Comment by ziofill

7 months ago

Would an AI trained on filtered data that doesn’t contain examples of devious/harmful behaviour still develop it? (it’s not a trick question, I’m really wondering)

Obviously, I don't know. When asking about "AI" in general, I guess the only reasonable answer is "most likely at least some AI designs would do that".

Asking about transformer-based LLMs trained on text again, I don't know, but one can at least think about it. I'm sure for any such LLM there's a way to prompt it (that looks entirely inconspicuous) such that the LLM will react "deviously". The hope is that you can design it in such a way that this doesn't happen too often in practice, which for the currently available models seems achievable. It might get much harder as the models improve, or it might not... It's for sure going to be progressively harder to test as the models improve.
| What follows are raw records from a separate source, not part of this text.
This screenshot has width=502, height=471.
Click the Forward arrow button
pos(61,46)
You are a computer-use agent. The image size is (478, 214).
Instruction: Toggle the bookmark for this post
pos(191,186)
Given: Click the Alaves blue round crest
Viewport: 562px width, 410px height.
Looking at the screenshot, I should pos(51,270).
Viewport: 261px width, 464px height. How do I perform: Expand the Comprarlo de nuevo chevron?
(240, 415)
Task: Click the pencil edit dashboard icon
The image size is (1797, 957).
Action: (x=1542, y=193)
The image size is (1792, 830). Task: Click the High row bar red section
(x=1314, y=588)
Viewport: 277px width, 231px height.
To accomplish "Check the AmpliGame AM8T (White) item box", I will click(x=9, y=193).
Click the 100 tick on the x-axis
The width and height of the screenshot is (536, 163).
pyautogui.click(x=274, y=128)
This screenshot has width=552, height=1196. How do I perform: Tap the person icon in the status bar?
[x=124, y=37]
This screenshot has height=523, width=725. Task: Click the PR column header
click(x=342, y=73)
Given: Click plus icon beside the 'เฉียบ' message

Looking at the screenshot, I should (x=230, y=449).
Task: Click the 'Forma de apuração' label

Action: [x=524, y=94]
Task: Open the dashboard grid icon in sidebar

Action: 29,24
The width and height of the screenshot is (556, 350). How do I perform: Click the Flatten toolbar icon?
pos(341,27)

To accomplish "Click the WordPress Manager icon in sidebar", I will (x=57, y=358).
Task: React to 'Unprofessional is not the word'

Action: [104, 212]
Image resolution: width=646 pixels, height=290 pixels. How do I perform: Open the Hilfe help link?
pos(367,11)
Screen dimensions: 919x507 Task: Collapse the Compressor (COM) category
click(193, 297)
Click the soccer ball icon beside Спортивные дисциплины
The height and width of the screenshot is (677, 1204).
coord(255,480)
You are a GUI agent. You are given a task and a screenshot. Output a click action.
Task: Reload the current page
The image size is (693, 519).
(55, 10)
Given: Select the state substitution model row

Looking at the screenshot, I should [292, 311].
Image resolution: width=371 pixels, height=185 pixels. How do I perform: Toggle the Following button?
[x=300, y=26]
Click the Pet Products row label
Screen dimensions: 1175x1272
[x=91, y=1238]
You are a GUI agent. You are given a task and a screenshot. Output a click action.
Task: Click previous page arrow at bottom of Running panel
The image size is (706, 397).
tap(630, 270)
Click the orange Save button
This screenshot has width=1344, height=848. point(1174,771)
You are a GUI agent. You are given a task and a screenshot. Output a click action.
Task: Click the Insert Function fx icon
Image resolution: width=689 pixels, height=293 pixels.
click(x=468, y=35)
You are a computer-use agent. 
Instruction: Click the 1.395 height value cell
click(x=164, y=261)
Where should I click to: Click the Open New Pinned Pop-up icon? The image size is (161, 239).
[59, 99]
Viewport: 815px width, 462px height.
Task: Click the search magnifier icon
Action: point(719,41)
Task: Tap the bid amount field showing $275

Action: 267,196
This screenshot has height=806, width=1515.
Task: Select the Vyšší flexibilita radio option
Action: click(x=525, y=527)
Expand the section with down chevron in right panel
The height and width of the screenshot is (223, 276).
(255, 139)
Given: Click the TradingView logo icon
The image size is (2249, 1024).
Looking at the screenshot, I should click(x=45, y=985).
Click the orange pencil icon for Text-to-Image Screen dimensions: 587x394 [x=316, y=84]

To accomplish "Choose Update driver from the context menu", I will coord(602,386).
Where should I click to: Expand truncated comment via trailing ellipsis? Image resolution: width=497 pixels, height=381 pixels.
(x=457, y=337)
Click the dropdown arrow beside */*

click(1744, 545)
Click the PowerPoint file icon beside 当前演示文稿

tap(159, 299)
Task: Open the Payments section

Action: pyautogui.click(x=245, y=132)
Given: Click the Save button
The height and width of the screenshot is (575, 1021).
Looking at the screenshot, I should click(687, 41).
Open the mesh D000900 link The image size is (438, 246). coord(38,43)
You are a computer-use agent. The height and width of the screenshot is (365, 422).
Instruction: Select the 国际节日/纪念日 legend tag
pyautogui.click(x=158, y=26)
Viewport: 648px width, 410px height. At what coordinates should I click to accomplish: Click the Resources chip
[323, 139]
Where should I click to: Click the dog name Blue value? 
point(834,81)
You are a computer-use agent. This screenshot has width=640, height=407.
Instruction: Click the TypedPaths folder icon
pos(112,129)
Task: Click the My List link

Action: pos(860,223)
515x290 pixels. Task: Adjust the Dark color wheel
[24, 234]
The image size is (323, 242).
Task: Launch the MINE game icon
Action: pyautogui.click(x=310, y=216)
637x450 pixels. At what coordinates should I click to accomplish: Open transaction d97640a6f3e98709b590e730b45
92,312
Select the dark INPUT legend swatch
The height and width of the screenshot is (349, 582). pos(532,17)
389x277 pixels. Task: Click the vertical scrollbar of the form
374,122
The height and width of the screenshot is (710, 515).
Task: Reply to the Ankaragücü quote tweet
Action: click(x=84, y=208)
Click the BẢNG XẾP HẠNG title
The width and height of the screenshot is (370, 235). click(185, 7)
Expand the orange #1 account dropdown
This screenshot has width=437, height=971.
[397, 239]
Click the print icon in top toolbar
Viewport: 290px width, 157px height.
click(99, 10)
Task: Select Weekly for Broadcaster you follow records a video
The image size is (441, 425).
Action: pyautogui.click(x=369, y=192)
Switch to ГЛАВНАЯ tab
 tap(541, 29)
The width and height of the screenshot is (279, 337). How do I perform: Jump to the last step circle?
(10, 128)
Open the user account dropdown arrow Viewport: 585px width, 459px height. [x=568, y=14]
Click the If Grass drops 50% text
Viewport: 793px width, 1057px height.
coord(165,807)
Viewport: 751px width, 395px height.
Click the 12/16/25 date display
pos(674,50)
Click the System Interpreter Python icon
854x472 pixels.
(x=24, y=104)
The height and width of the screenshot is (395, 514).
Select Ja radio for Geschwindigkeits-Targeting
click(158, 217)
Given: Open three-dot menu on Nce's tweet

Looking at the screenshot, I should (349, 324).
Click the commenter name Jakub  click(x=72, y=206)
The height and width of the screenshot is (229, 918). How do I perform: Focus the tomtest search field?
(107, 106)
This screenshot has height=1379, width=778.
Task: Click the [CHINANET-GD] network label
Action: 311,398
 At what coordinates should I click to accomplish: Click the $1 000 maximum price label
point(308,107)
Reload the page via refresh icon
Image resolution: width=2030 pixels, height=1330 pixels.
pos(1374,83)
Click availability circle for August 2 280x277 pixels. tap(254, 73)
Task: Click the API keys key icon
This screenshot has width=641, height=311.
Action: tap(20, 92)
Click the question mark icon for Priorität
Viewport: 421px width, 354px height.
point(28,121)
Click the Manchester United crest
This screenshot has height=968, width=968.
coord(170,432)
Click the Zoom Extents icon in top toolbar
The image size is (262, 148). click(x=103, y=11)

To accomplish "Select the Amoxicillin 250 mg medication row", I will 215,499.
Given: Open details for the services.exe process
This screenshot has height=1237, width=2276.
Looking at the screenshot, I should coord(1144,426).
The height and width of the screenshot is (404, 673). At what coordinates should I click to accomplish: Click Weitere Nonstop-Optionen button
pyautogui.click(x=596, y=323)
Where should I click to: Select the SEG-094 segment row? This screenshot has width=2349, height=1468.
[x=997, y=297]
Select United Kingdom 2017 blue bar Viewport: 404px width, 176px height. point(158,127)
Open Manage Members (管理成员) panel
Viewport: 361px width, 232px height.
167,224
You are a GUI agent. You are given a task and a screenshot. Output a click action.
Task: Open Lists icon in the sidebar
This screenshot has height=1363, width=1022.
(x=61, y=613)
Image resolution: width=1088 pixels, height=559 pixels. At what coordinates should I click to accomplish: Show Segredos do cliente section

Also, we probably won't ever be completely sure that a given model isn't "devious", even if we could state precisely what we mean by that, which I also don't see how we might ever be able to do. However, perfect assurances don't exist or matter in the real world anyway, so who cares (and this even applies to questions that might lead to civilization being destroyed).

Your question is a specific form of the more general question: can LLMs behave in ways that were not encoded in their training data?

That leads to what "encoding behaviour" actually means. Even if you don't have a a specific behaviour encoded in the training data you could have it implicitly encoded or encoded in such a way that given the right conversation it can learn it.

While that's a sensible thing to care about, unfortunately that's not as useful a question as it first seems.

Eventually any system* will get to that point… but "eventually" may be such a long time as to not matter — we got there starting from something like bi-lipid bags of water and RNA a few billion years ago, some AI taking that long may as well be considered "safe" — but it may also reach that level by itself next Tuesday.

* at least, any system which has a random element

To determine that, you’d need a training set without examples of devious/harmful behavior, which doesn’t exist.